Como ocurre a menudo dentro de la profesión, el periodista
escribe sobre lo que se le pide en la redacción a la que pertenece, pero en el
caso de Casal, como en el de José Martí,
al formar parte de las nóminas de tantos medios de prensa, disfrutaban de una
mayor libertad, y ambos, además de ser poetas, se interesaron vivamente por el
arte, en especial por la pintura. Casal, quien solo salió de la isla una vez en
un rápido viaje a Madrid, conoció bien a todos los pintores habaneros de su
tiempo, y dejó interesantísimas descripciones de sus obras, sus personalidades
y, en ocasiones, hasta de los estudios
donde trabajaban.
Una crónica de las que Casal entregaba semanalmente describe
con lujo de detalles el estudio de Collazo, dejándonos ver cómo podía ser en
aquella época y en la villa de San Cristóbal de La Habana el lugar donde
laboraba un artista nacional de la plástica.

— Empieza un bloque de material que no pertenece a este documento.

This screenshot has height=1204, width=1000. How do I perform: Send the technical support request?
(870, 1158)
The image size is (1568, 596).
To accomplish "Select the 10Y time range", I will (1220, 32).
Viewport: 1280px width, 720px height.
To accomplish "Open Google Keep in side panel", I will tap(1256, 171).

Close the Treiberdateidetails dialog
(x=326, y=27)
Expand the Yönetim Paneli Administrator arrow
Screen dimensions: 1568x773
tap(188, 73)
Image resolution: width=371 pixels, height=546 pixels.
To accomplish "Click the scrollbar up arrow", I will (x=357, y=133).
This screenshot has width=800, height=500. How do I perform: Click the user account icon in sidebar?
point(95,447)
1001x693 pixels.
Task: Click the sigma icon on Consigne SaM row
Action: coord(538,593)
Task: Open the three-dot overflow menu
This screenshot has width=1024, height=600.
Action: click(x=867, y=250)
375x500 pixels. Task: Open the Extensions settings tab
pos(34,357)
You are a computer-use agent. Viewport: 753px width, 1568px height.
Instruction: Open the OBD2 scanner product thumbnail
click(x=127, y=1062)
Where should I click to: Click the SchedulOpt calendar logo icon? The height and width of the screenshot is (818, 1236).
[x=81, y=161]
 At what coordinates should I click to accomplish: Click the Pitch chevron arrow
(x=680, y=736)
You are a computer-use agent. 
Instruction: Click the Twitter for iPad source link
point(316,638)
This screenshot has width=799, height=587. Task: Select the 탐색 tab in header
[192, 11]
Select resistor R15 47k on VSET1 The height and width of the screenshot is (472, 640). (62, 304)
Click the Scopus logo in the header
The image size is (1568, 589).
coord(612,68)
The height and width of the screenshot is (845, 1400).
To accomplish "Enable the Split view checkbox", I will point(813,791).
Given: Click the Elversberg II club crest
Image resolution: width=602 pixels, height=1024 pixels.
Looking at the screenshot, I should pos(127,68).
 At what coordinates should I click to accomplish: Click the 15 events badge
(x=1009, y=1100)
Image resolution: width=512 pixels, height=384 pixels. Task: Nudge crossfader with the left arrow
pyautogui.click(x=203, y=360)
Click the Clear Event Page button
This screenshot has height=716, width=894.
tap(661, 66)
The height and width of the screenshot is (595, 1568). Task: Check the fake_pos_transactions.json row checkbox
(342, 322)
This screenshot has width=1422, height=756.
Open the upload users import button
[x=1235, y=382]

Tal vez estos grandes periodistas culturales que tuvo Cuba
no pensaron que sus textos navegarían a través de 50 años de república y más de
seis décadas de Revolución, lo que les confiere un precioso valor testimonial, ya que fueron observaciones de primera
mano hechas por ellos, testimonios de gran valor histórico y antropológico, y
permiten a los cubanos actuales hacerse una idea de cómo era la vida de sus
antepasados en todas sus facetas.
En la crónica a que refiere este trabajo, Casal se explaya
en la descripción de las pinturas, pero estas podemos verlas en los museos y
libros de arte, mientras que de aquel estudio del pintor solo queda el texto
casaliano, por lo que me concentraré en ese aspecto solamente.
Casal comienza dejando claro que el móvil que inspira a
Collazo es únicamente el ideal mismo de
la belleza, y que no está comprometido con facciones políticas ni intereses
económicos. También afirma que el pintor no se afilia a ninguna escuela. Es,
pues, Collazo una especie de outsider del pincel colonial.
Del estudio del artista dice Casal que “es el más completo
que conocemos”, y él había visto unos cuantos.
Situado en el último piso de una casa de aspecto severo,
encierra tesoros artísticos de inestimable valor… Parece la morada de un
soñador de la Grecia antigua desterrado del mundo moderno…
No es difícil imaginar el deslumbramiento de Casal ante los objetos que encuentra en aquel
taller, él, que declarara en uno de sus más conocidos poemas “Amo el bronce, el
cristal, las porcelanas…”, y fue tan adicto a todo lo bello, a todo lo
refinado, a todo lo exótico. Lo primero que le deslumbra es un objeto de
carácter medieval:
Ancha panoplia colosal forrada de paño verde, sostiene un
arnés completo rodeado de toda clase de armas antiguas y modernas.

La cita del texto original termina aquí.